September 2, 2011
The Iowa Straw Poll: Top-Flight Candidates, Serious Journalism and Us
In and Out of the Quad-Cities
Contributed by Gail McPike and Toni Hall
A couple of weekends ago, Iowa enjoyed the international news spotlight. It didn’t matter what channel you tuned into – it was all Iowa all the time. Somehow, the people of Iowa have positioned themselves as the bellwether of American Politics. Pundits of every persuasion rattled on about the up and coming Straw Poll to be held in Ames, Iowa. For journalistic types, it was like swarming flies to sweet molasses. And ever wanting to stretch our chops as hard (or hardly) news reporters, we decided it was our patriotic duty to provide our loyal readers with a firsthand look at the spectacle.
So armed with a worn-out reporter’s pad and comfortable shoes, we loaded the car and sped off across the corn tasseled topography of Iowa – our destination the campus of Iowa State University and the 2011 Republican Straw Poll. And, thanks to Current Trophy Husband Phil’s quick thinking – we had tickets to the whole enchilada.
We had our appetite whetted for all the trappings of big-time news commentators. Penthouse suites, journalist junkets, sponsored press conferences swimming in champagne and sampling southern-style sandwich hors devours danced like poll numbers in our head. But somewhere just west of the big Mesquaki Casino reality started to set in. There wasn’t a motel room for miles. The once-a-lifetime eclipse of the Iowa State Fair, Straw Poll and New Student Week at Iowa State had sent the hotel room indicator well past ‘E.’ But lack of hotel rooms can’t stop the likes of this dynamic duo.

● **TASK REQUIREMENTS**: Transcribe the Iowa Straw Poll article word for word, starting at "September 2, 2011" and ending at "at the spectacle.". The lines after this point aren't needed.

● **DATA EXTRACTS**:

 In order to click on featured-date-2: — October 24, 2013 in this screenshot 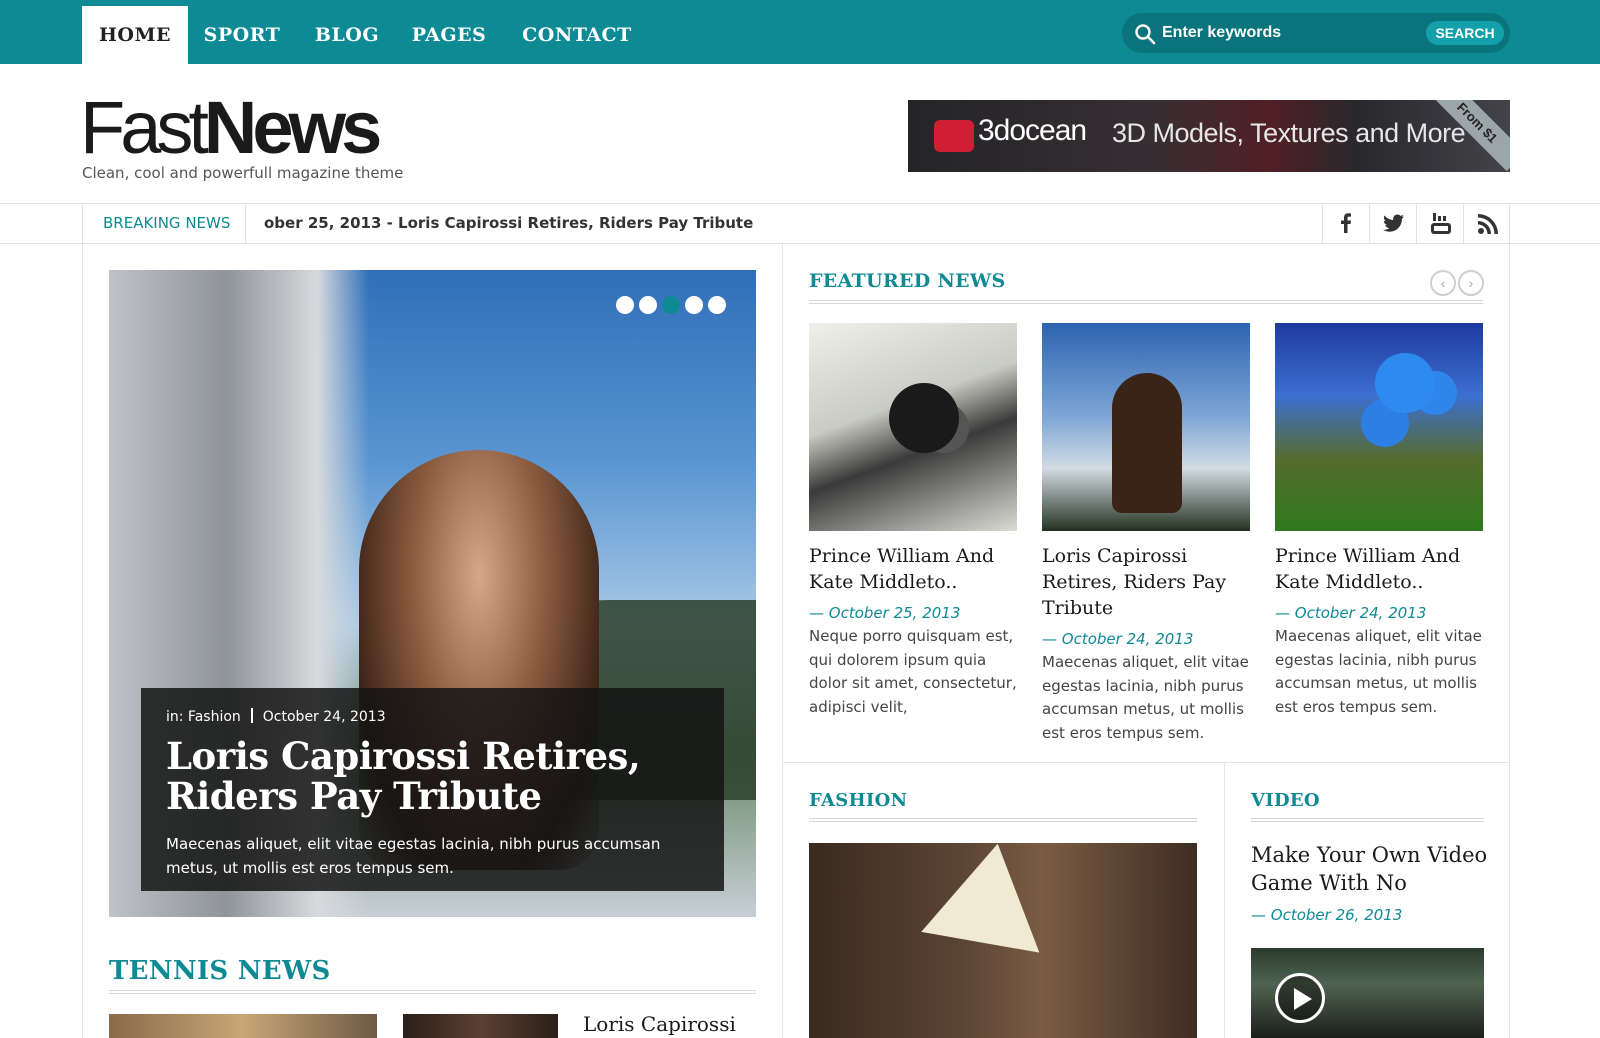, I will do `click(1118, 639)`.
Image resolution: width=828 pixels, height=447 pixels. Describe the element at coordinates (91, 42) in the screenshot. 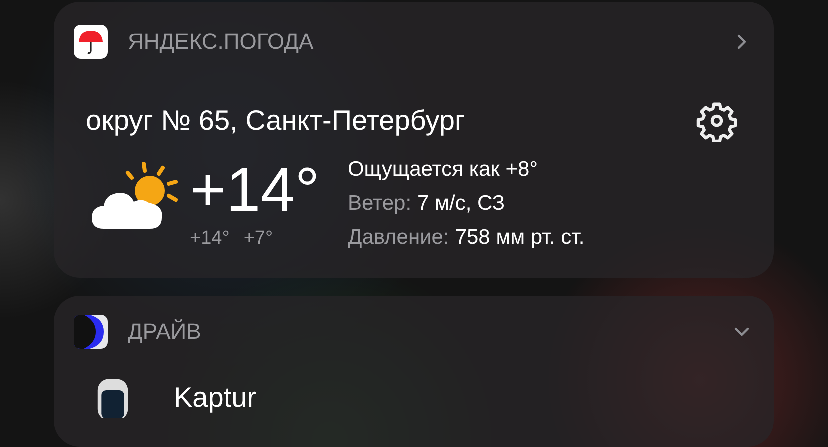

I see `umbrella-app-icon` at that location.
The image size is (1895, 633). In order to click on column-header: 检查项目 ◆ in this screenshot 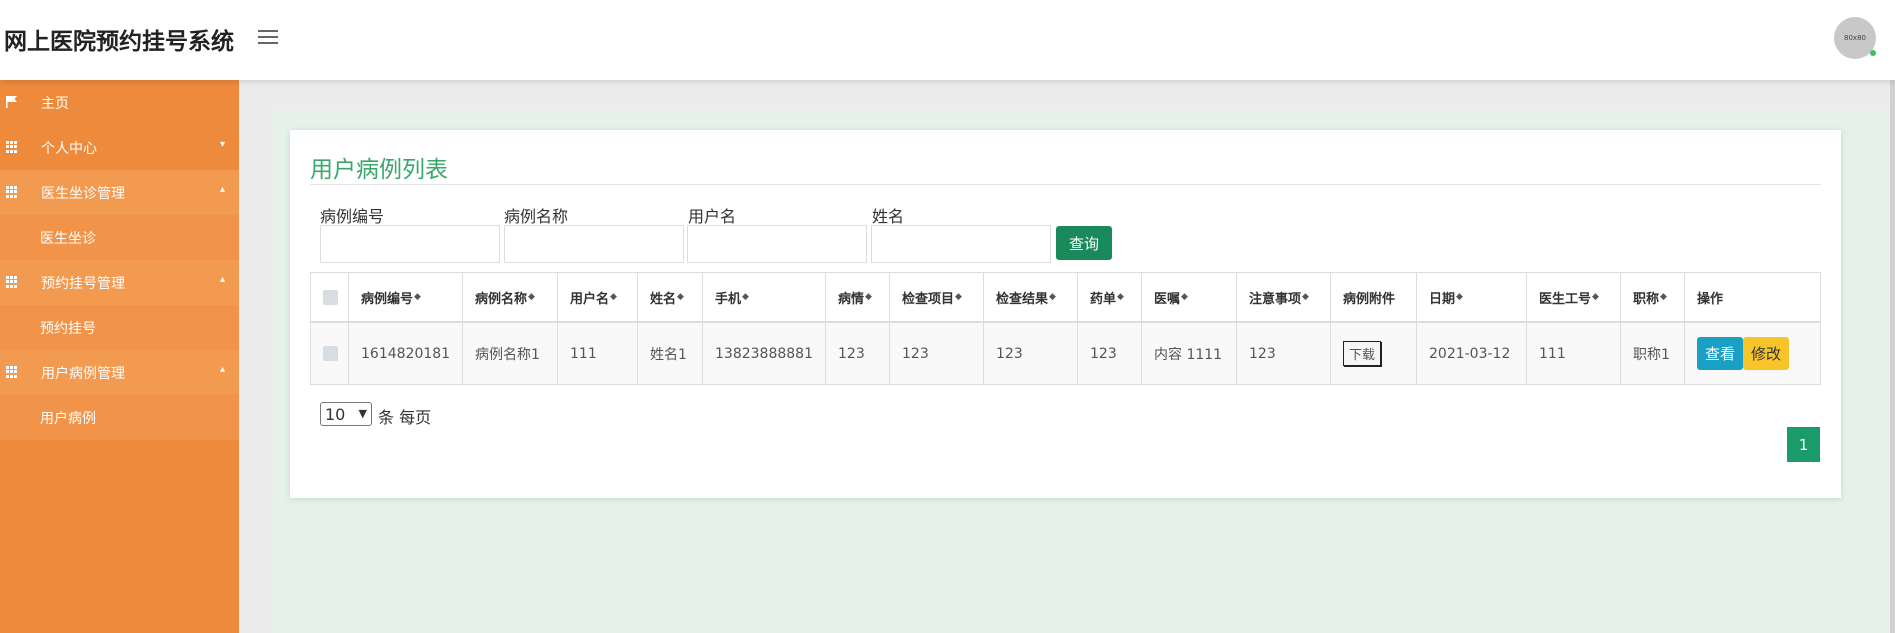, I will do `click(937, 297)`.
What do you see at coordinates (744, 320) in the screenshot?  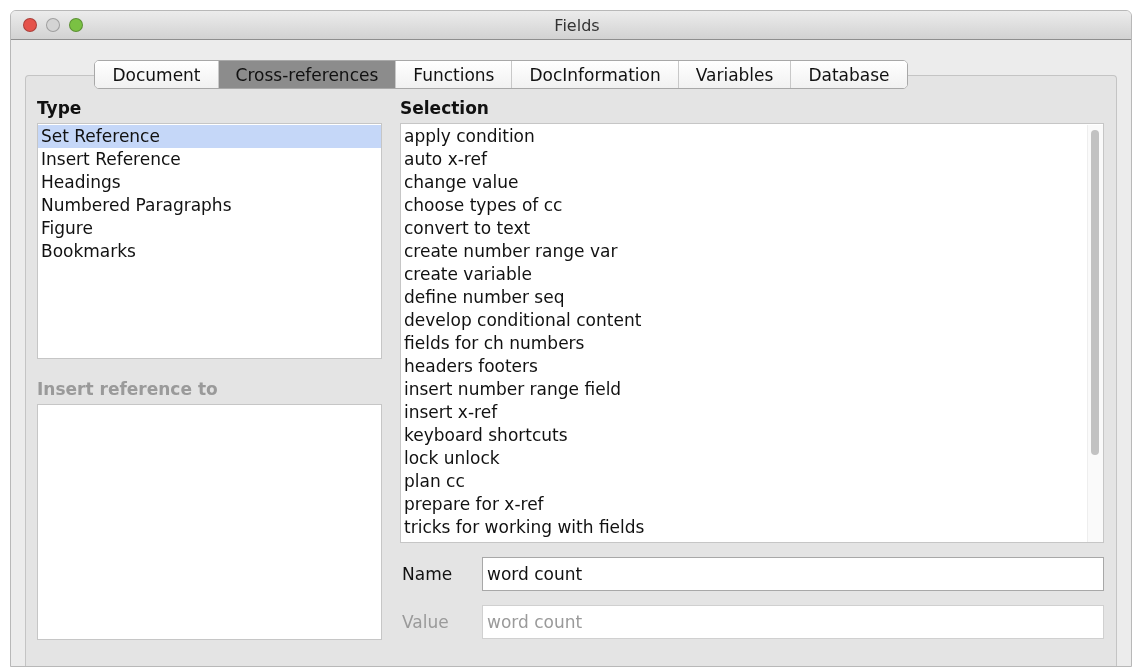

● **ANSWER TO THIS TASK**:
September 2, 2011
The Iowa Straw Poll: Top-Flight Candidates, Serious Journalism and Us
In and Out of the Quad-Cities
Contributed by Gail McPike and Toni Hall
A couple of weekends ago, Iowa enjoyed the international news spotlight. It didn’t matter what channel you tuned into – it was all Iowa all the time. Somehow, the people of Iowa have positioned themselves as the bellwether of American Politics. Pundits of every persuasion rattled on about the up and coming Straw Poll to be held in Ames, Iowa. For journalistic types, it was like swarming flies to sweet molasses. And ever wanting to stretch our chops as hard (or hardly) news reporters, we decided it was our patriotic duty to provide our loyal readers with a firsthand look at the spectacle.